Black and white photograph showing a view of a misty lake in the foreground with pavilions on the other side of the lake. A wooded hill rises behind the buildings and the Huazang pagoda.
The Jade Spring (Yuquan), one of the 'Eight Famous Sights of Peking', was an imperial retreat and pleasure ground. Originally a hunting park used by the Jin Emperor Zhang Zong, it was developed by the Manchu-Qing Kangxi Emperor. The spring provided water for the surrounding lakes and paddy fields and fresh spring drinking water, which was believed to have great curative powers. After 1949, Jade Spring Hill was chosen as the site for a convalescent home for high ranking Communist Party officials. Today it is a restricted area occupied by the air force. This photograph was taken by Hedda Morrison on a winter morning. In 'A photographer in Old Peking' (p. 237), she noted the 'mist on the surface of the pool that never freezes'.
This is one of a large number of photographs that were taken by Hedda Morrison (1908-1991) during her years of residence in Peking (Beijing), China 1933-1946.

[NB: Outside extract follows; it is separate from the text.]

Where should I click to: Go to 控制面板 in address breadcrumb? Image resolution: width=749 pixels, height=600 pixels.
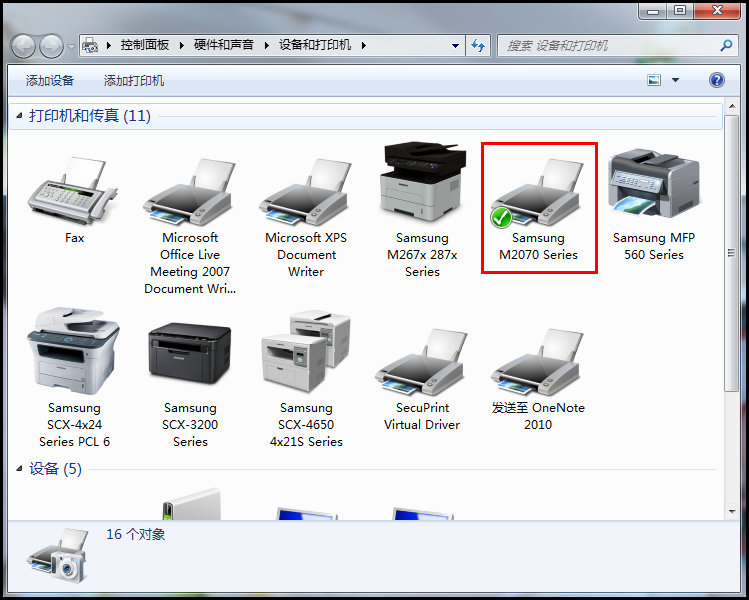tap(145, 46)
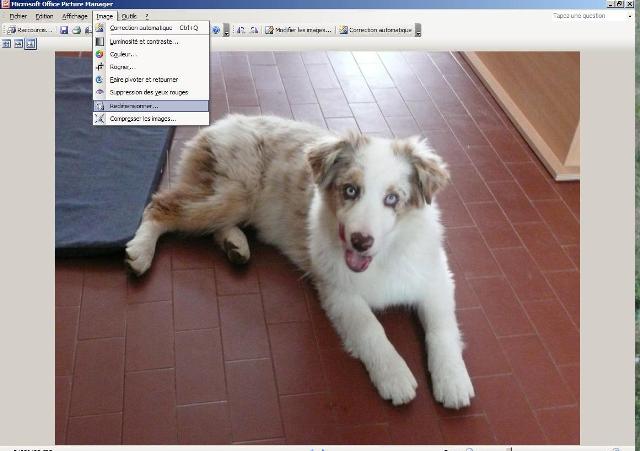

Exhibited in 'An Asian experience: 1933-67', organised by the Asian Studies Association of Australia, Fisher Library Foyer, University of Sydney, 12-30 May 1986. Reproduced in Hedda Morrison, 'A photographer in Old Peking', Hong Kong, Oxford and New York: Oxford University Press, 1985, p. 237, with the caption: 'Winter morning at the Jade Fountain with mist on the surface of the pool that never freezes, the source of the stream feeding the Peking lakes'.